Supplied material: Begin

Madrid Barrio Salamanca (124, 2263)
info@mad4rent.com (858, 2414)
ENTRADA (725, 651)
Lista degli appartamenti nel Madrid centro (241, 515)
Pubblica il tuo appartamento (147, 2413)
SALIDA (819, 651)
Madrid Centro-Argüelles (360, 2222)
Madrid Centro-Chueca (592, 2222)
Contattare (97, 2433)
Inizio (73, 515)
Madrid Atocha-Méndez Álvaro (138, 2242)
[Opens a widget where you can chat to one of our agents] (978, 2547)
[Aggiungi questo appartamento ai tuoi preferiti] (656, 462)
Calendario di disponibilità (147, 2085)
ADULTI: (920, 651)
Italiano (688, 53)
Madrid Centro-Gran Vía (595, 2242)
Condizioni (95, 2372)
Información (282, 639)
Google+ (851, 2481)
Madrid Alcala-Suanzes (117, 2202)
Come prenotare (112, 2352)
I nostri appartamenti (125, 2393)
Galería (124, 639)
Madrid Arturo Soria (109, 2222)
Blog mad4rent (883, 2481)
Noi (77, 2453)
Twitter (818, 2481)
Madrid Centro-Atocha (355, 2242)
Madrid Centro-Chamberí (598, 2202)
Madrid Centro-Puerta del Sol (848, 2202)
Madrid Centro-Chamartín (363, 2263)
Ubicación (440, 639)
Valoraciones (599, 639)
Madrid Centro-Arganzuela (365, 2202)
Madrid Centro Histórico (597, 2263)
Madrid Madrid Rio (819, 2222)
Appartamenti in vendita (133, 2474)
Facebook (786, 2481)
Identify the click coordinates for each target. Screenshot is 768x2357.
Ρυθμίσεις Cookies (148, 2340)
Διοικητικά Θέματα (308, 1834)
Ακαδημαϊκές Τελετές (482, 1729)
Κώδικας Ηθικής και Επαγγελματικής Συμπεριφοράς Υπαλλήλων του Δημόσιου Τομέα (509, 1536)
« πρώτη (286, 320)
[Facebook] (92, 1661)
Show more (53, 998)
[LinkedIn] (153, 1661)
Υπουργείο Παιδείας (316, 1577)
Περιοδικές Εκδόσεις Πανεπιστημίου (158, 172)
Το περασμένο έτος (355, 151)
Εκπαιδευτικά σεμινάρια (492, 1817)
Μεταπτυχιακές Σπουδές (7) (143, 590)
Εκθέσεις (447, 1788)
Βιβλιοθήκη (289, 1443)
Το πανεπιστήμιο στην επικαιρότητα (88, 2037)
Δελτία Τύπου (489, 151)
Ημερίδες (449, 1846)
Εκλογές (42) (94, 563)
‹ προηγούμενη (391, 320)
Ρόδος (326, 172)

Supplied material: End

## The task
From the line containing "Περιοδικές Εκδόσεις Πανεπιστημίου (158, 172)" to the last line above, repeat every line exactly and nothing else.

## Solution for this exercise
Περιοδικές Εκδόσεις Πανεπιστημίου (158, 172)
Το περασμένο έτος (355, 151)
Εκπαιδευτικά σεμινάρια (492, 1817)
Μεταπτυχιακές Σπουδές (7) (143, 590)
Εκθέσεις (447, 1788)
Βιβλιοθήκη (289, 1443)
Το πανεπιστήμιο στην επικαιρότητα (88, 2037)
Δελτία Τύπου (489, 151)
Ημερίδες (449, 1846)
Εκλογές (42) (94, 563)
‹ προηγούμενη (391, 320)
Ρόδος (326, 172)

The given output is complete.